They used to make beer here.

There’s nothing to hear except the slow drip drip drip coming from deep inside the old factory, I can’t quite see where it’s coming from and quite frankly don’t want to go exploring too far to see, occasionally a quick rustle from under a pile of rubble and the odd clicking noise of a swooping bat joins the dripping, otherwise, all is quiet. A weak shaft of sunlight briefly breaks through the cloud cover above me and the room I’m standing in brightens slightly as the sun bounces off the dusty floor and walls of the old building.

The room quickly transforms, from gloomy and dark, to just plain gloomy, there’s some abandoned machinery and years of dirt and rubble piled in one corner, a small pyramid of fallen bricks in another.

Another cloud skids across the sun and I’m plunged back into the gloom again.

The exterior of the old factory

The exterior of the old factory

I’ve driven about two hours south of Sydney, down to the little Southern Highlands town of Mittagong where the remains of an old brewery, long abandoned, and moldering away, sits not far from the center of town.
They used to make beer here, and what once must have been a hive of activity, a bustling factory full of workers and a place providing much needed employment for the region now only has rats, bats and kids with spray cansfilling it’s empty halls.

A pyramid of rubble inside the factory.

A pyramid of rubble inside the factory.

It’s hard to believe now, but the owners of the old brewery, Tooth and Co, was once the largest brewer in Australia, they also were one of Australia’s oldest companies, founded way back in 1835.

Reminders of working days

Reminders of working days

By the turn of the 20th century they had branched out into the big time, listed on the stock exchange and with major land holdings, dozens of pubs, a hotel chain, restaurants and wineries including at one point the iconic Australian brand Penfolds, Tooth and Co were a major player in corporate Australia employing thousands of workers.

The remains of an old staircase inside the factory

The remains of an old staircase inside the factory

Sadly, and some could say predictably, it all went pear-shaped for them, by the mid 1970’s their cash-flow had begun to dwindle and a complicated financial restructure was a debacle and left them a prime takeover candidate and by 1981 it was all over, stripped of it’s assets by takeover specialists, the Adelaide Steamship Company, Tooth and Co were toothless.

One of the old rooms inside the factory.

One of the old rooms inside the factory.

The site in Mittagong has several old buildings on it, including an old caretakers cottage and two malting houses, sitting on either side of the Nattai River, there’s still a little old wooden bridge that spans across the river linking the two sites together, it’s the kind of place you half expect a troll to demand payment to allow you to cross, it’s overgrown with willow trees and there’s a disused railway line running over it.

The Malting House

The Malting House

While it’s probably not the spot to go for a romantic picnic, there’s plenty of rooms and abandoned floors to explore, some are getting a little scary now with rotting floorboards and missing stairs so if you’re planning a visit, take due care.
A link to the location can be found here

A small tree has taken root in the roof of the malting house.

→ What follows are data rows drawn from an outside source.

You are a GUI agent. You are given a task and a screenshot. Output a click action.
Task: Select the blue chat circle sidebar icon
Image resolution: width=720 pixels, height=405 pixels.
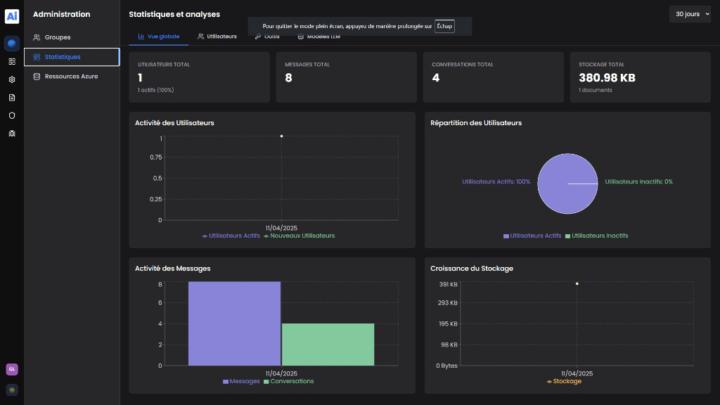click(x=12, y=44)
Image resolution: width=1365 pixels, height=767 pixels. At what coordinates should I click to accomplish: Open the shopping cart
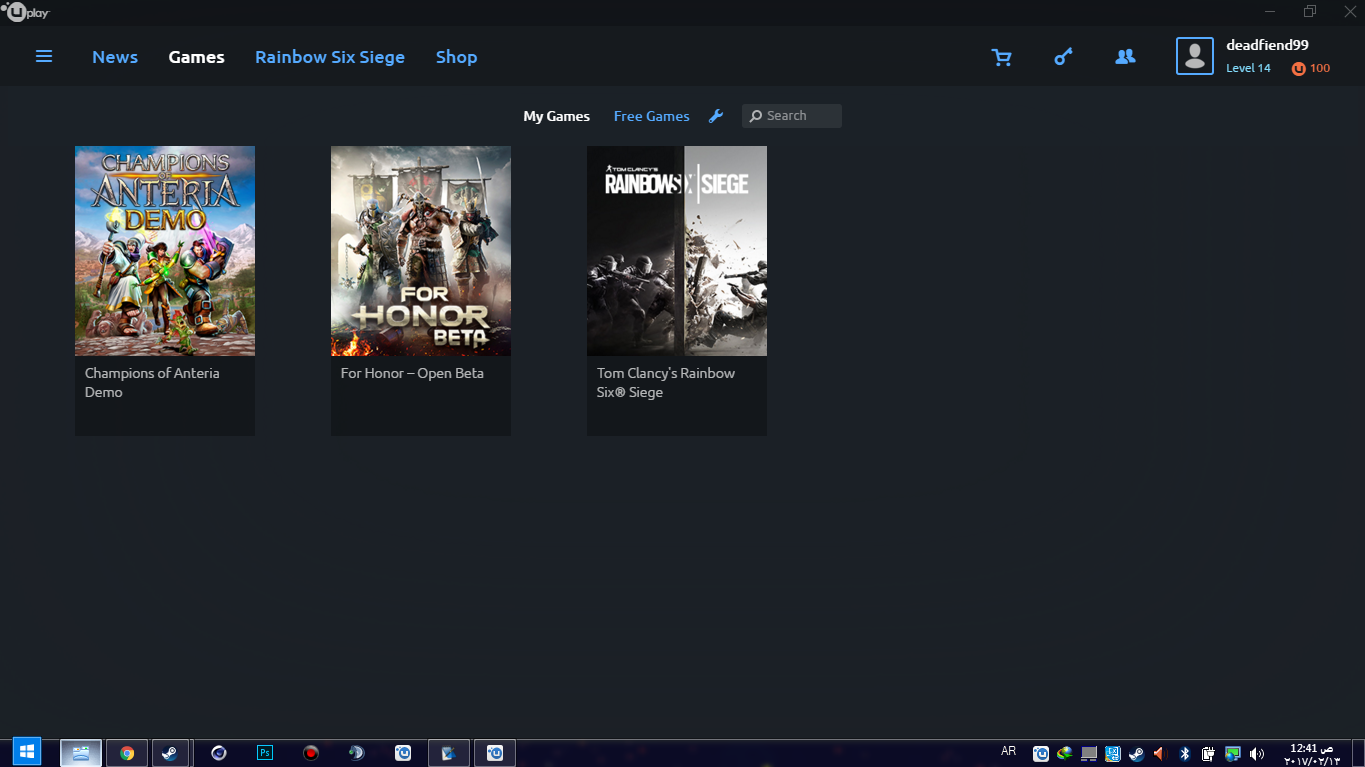pyautogui.click(x=1001, y=58)
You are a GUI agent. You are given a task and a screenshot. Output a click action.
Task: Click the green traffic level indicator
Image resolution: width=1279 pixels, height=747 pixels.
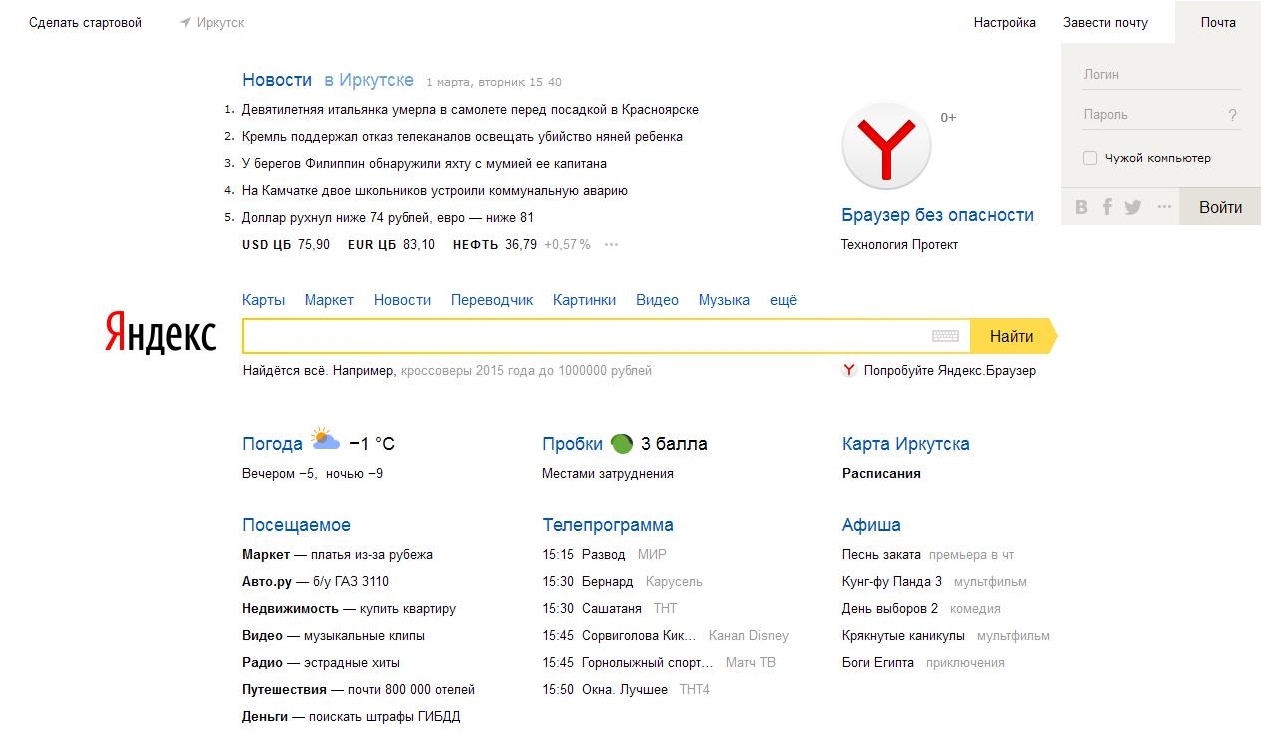(621, 444)
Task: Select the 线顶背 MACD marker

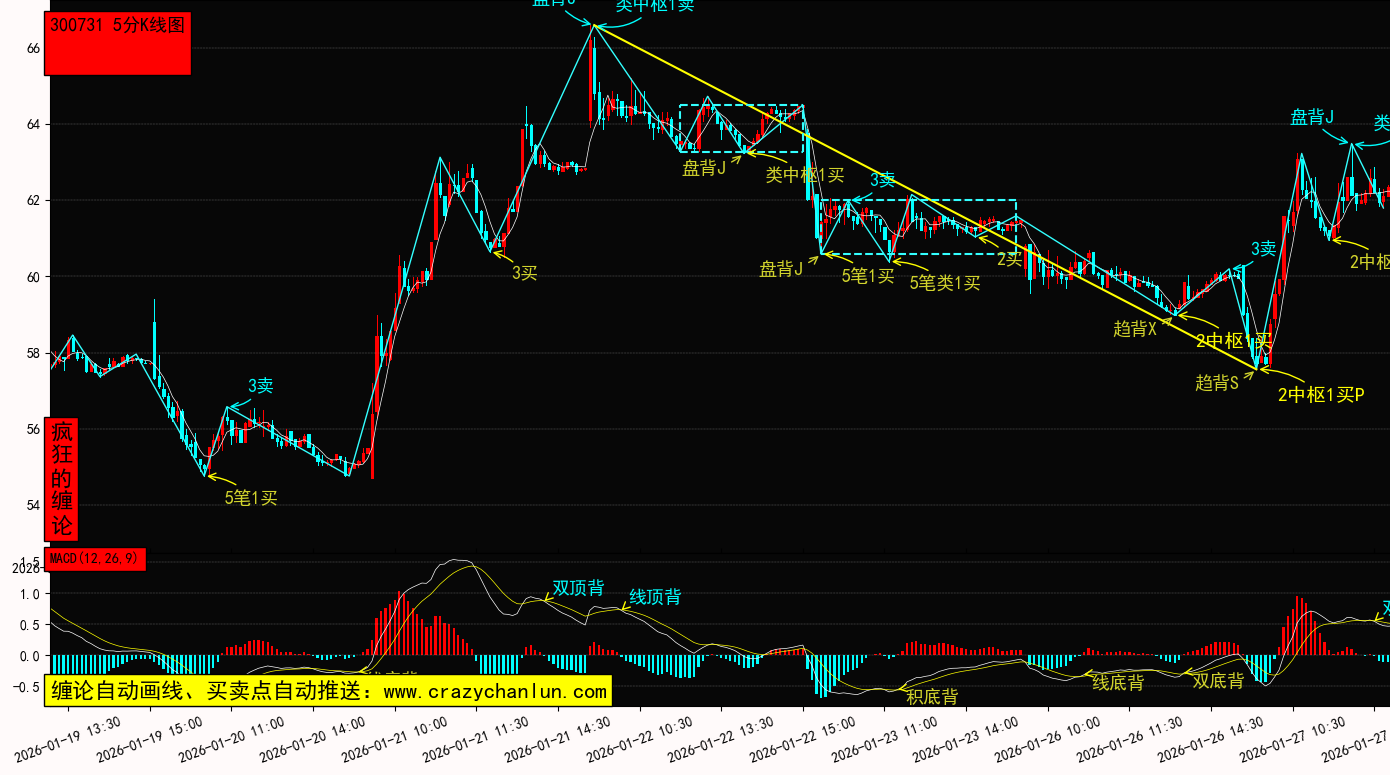Action: tap(655, 597)
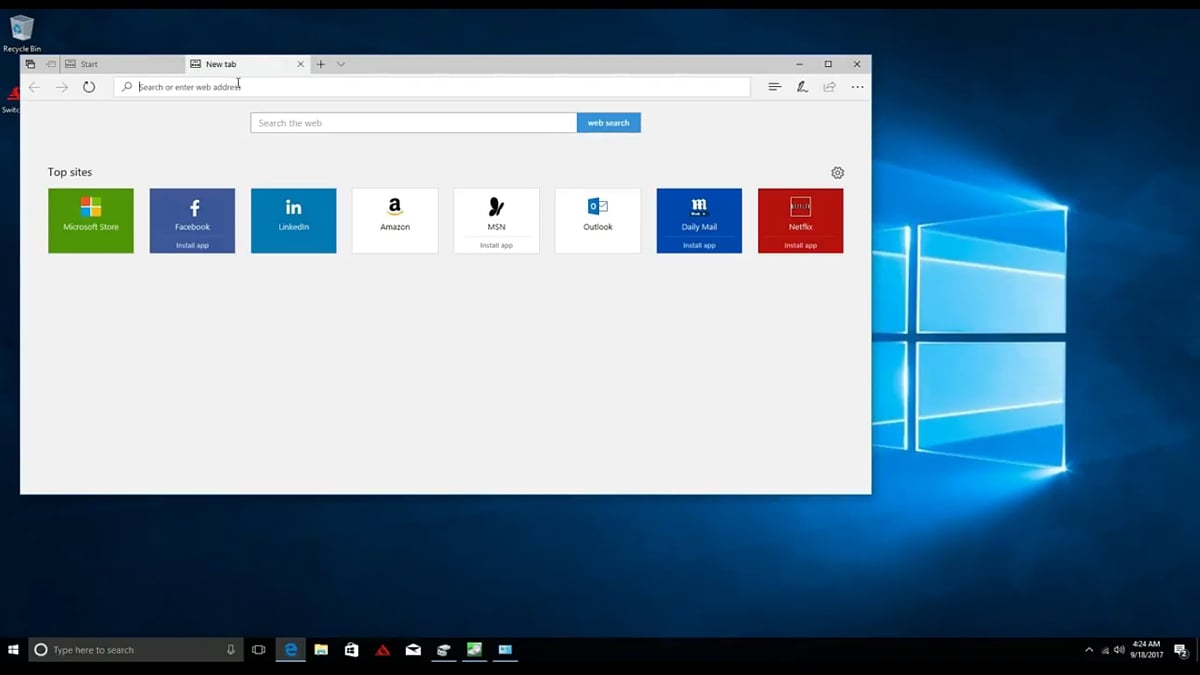Viewport: 1200px width, 675px height.
Task: Open a new tab with the plus button
Action: click(x=320, y=63)
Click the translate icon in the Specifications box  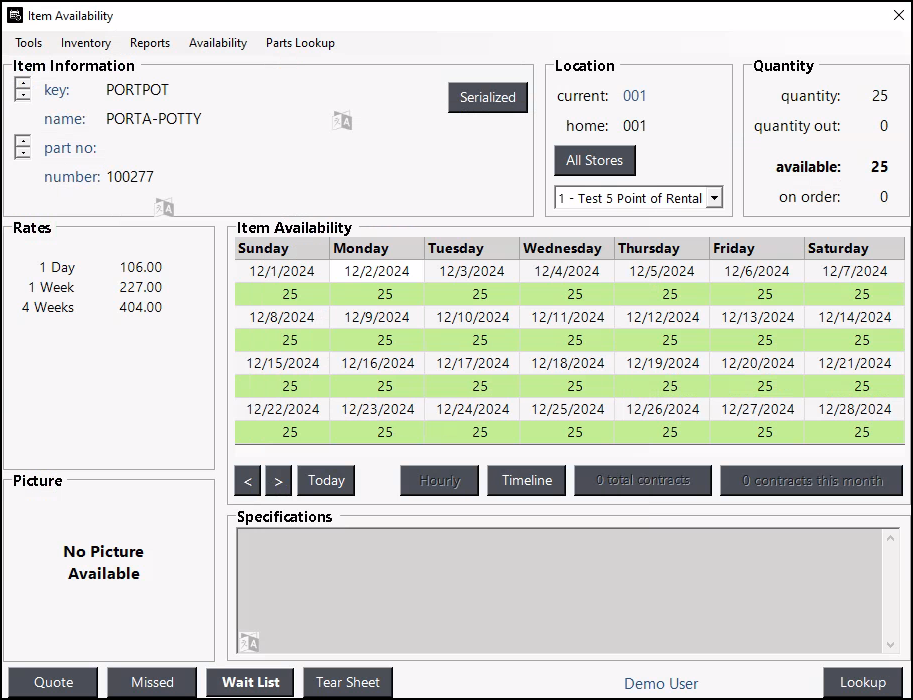pyautogui.click(x=249, y=642)
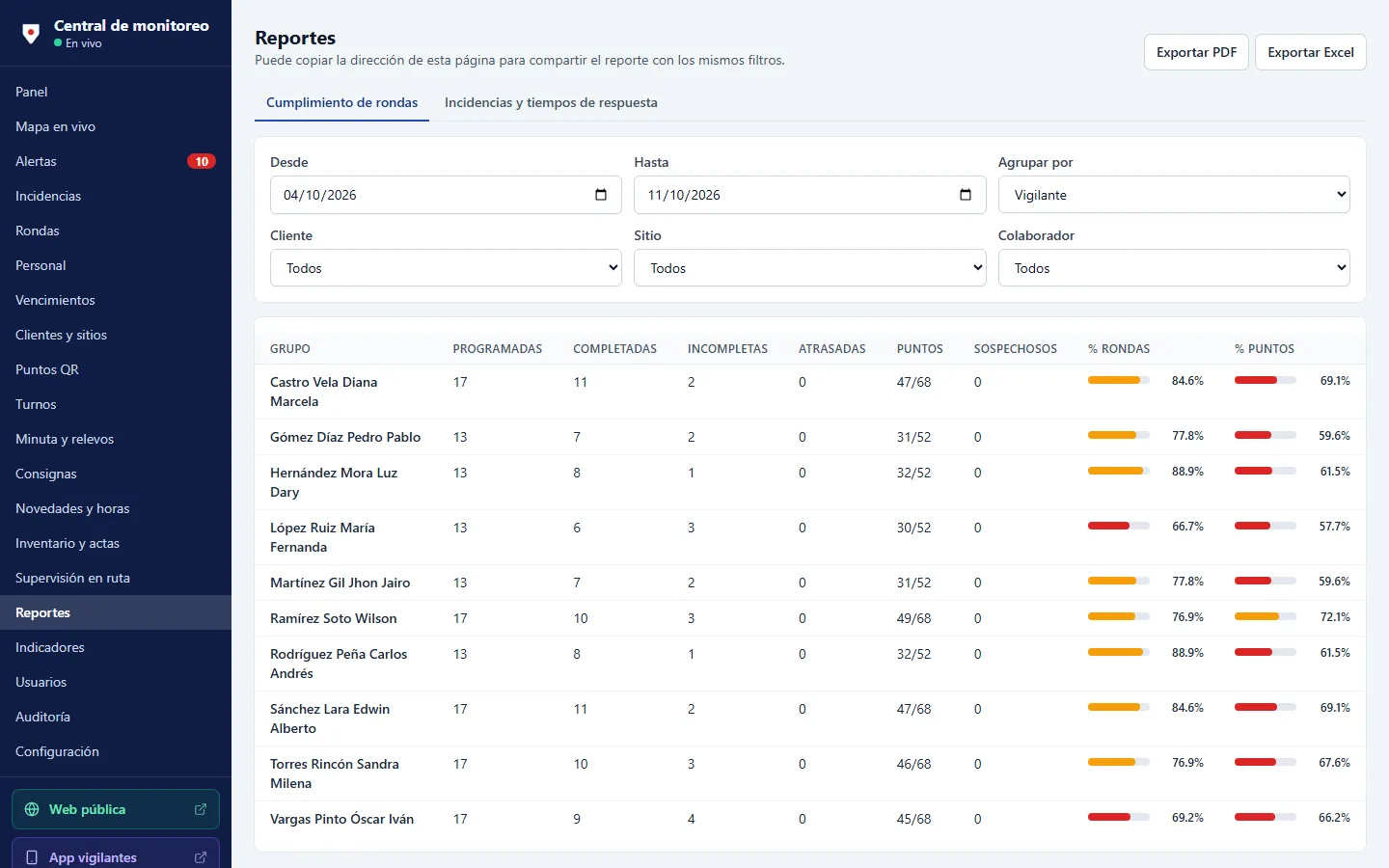Open the Cliente filter dropdown
Image resolution: width=1389 pixels, height=868 pixels.
tap(446, 268)
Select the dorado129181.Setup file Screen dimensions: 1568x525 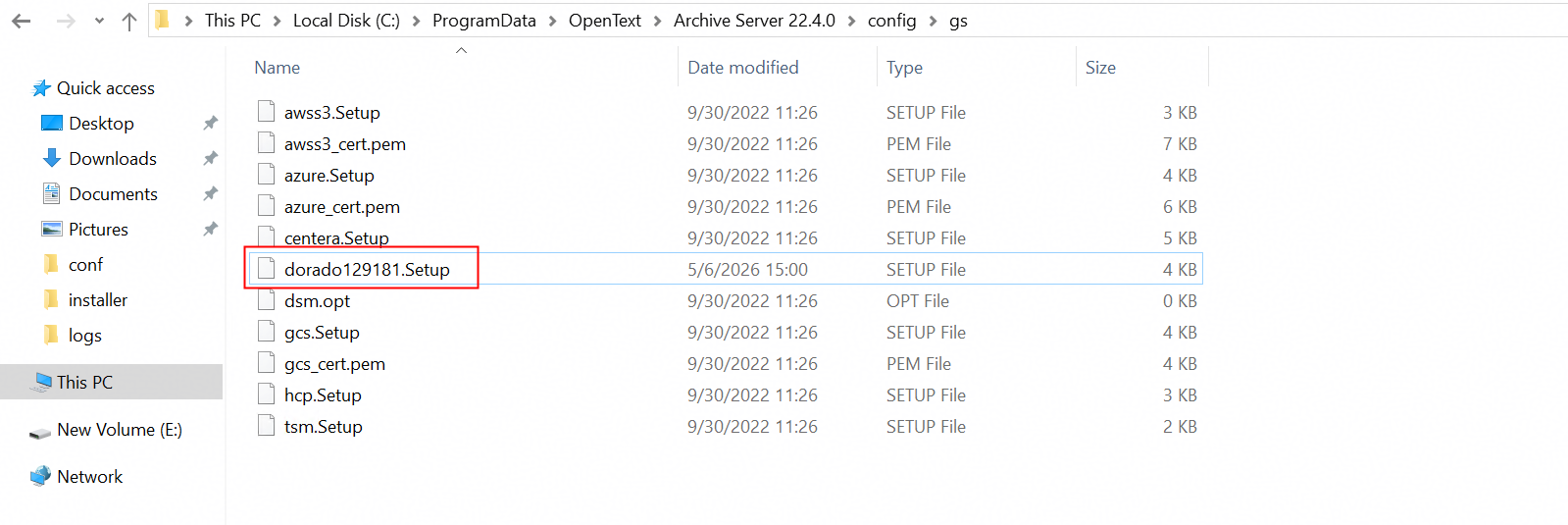pos(367,270)
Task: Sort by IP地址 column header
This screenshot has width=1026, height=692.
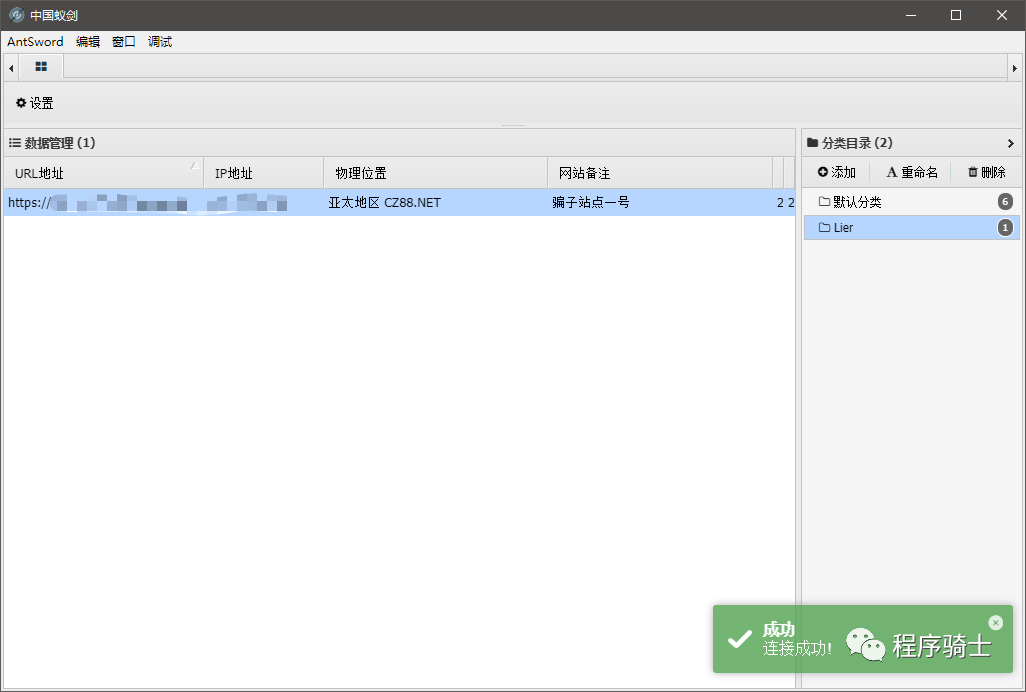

A small tree has taken root in the roof of the malting house.

It’s hard to believe that a company could go broke selling beer to Australians, but Tooth and Co prove that anything is possible, the blow to the community must have been pretty severe when they closed up in 1981, with all the job losses and associated spin-offs closing, and the fact the buildings are still sitting abandoned and rotting away, taking up what is some of the best prime real estate in town would suggest the community is still coming to grips with the loss.